Read through the data, and wherever a line holds the word "computer", write that line out.

= Records supplied =

.....

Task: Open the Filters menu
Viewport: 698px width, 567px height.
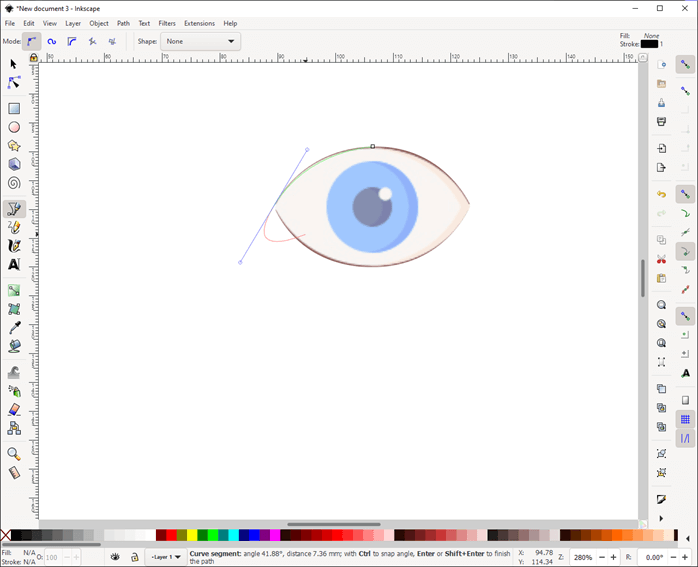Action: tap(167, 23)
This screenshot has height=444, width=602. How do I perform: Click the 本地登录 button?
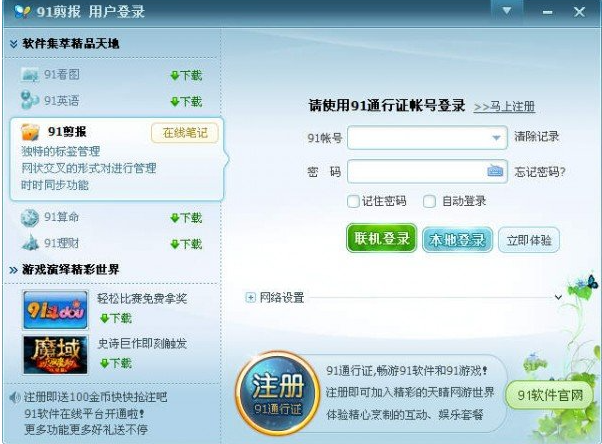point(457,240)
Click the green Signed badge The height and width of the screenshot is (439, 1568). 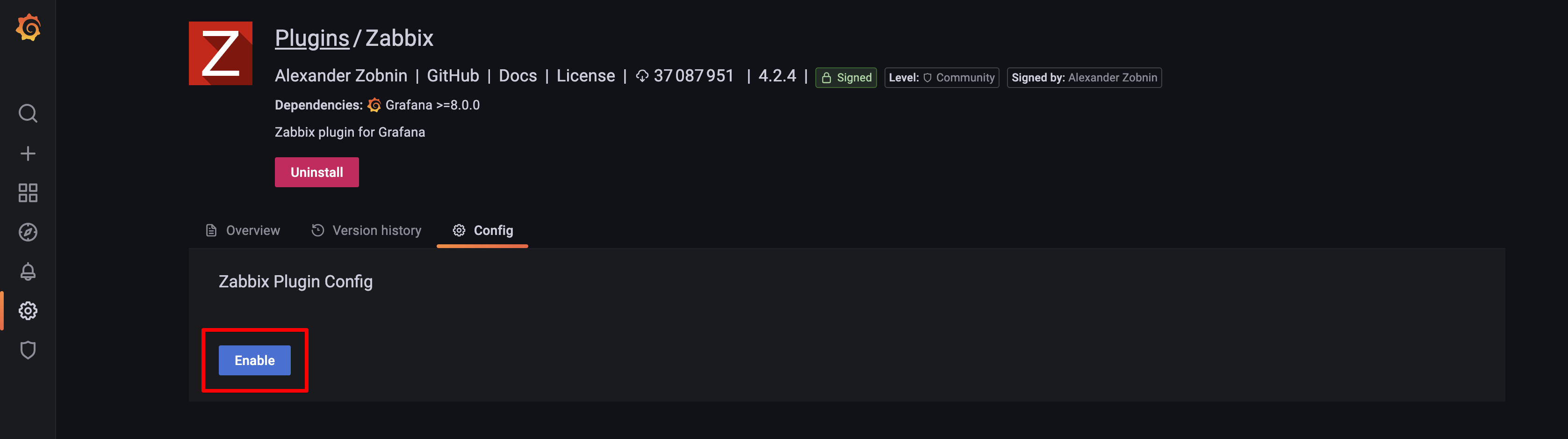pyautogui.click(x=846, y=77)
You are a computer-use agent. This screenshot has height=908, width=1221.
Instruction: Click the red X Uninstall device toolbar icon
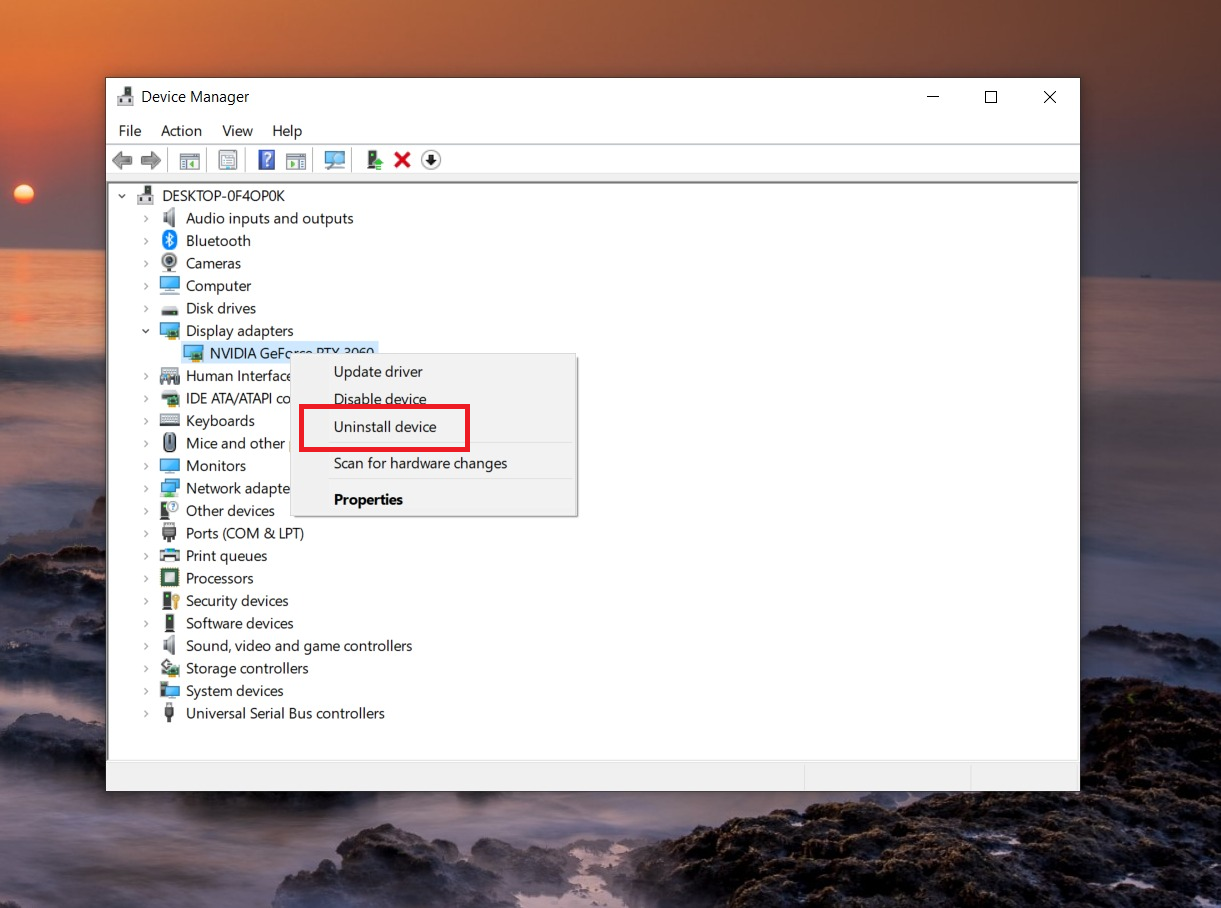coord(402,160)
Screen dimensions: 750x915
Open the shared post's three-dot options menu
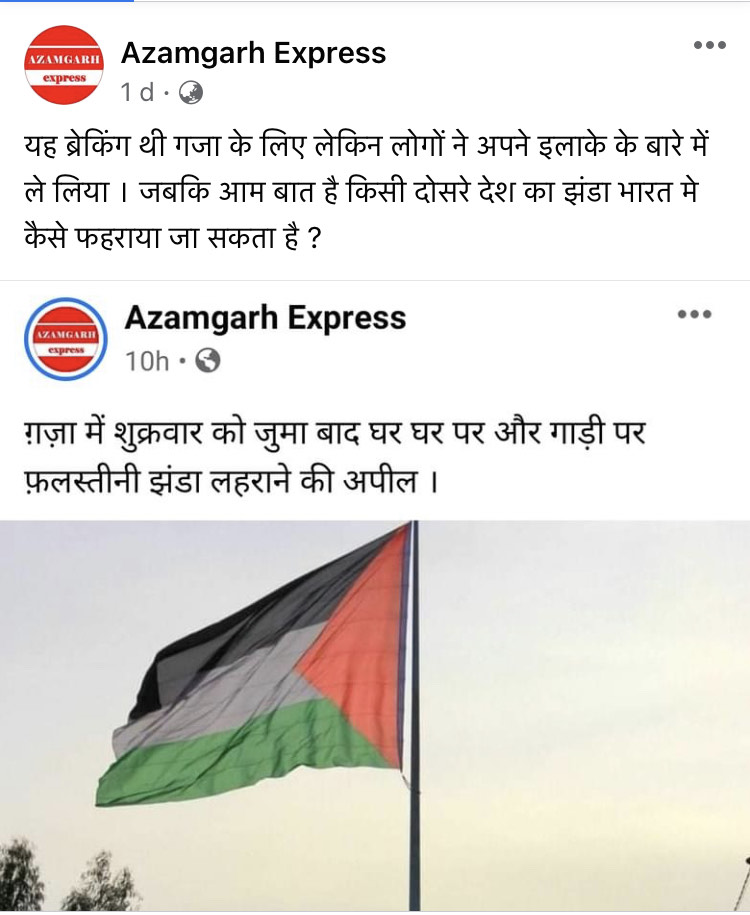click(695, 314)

.....

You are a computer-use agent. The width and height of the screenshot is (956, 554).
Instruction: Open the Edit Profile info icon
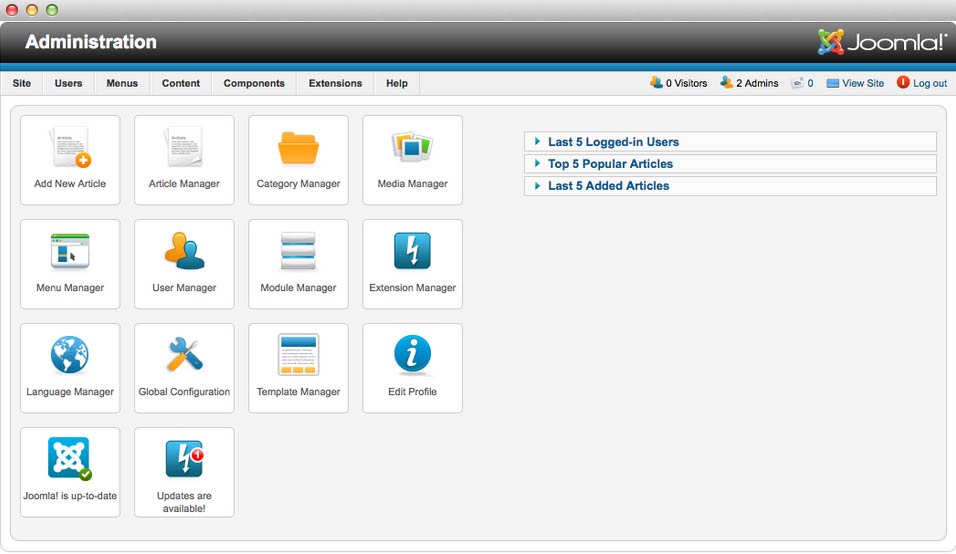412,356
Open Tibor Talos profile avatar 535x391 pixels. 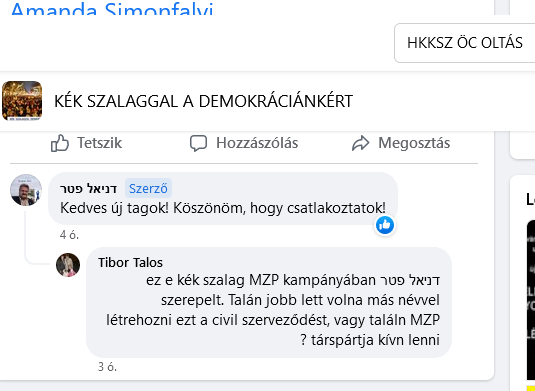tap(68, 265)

.....

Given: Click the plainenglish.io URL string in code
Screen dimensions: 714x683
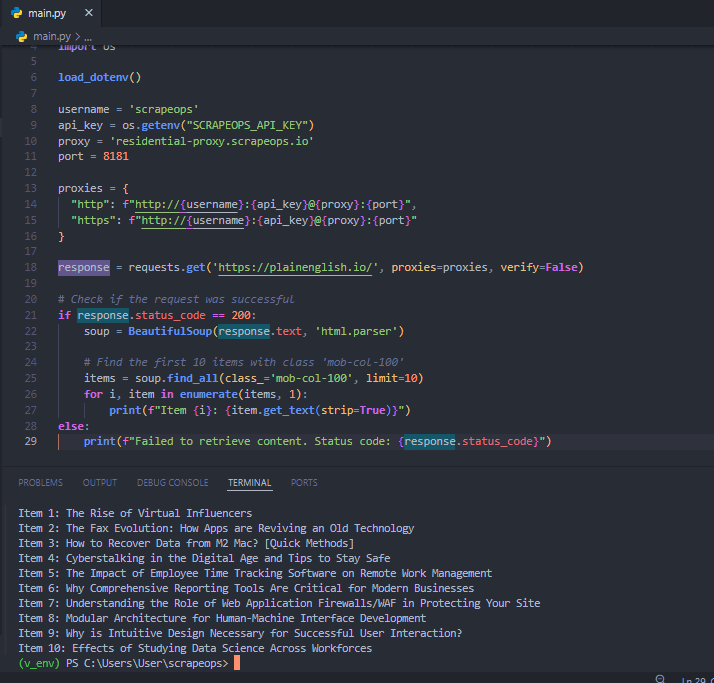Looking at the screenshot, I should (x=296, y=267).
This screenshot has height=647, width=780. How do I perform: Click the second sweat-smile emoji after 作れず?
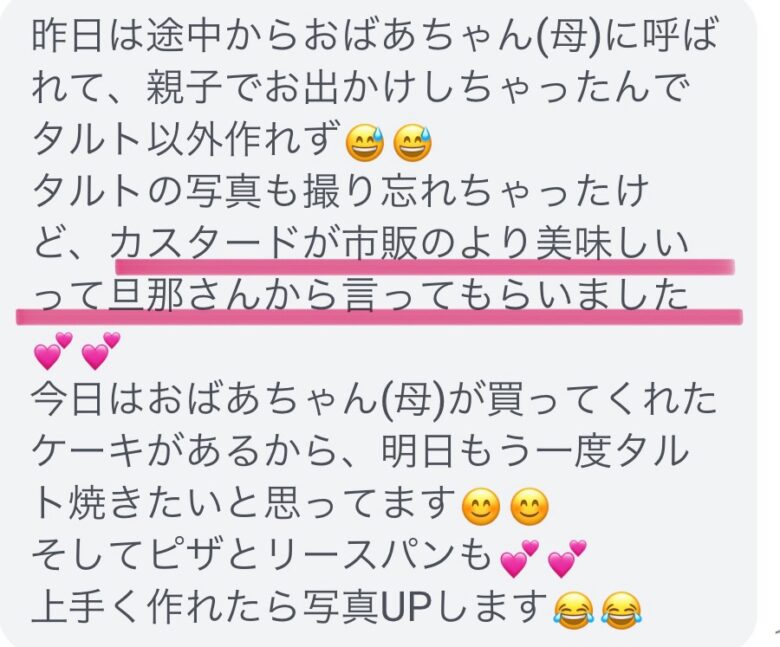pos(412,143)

.....

= Answer box =
You are a computer-use agent. This screenshot has height=908, width=1221.
You are a computer-use agent. The width and height of the screenshot is (956, 554).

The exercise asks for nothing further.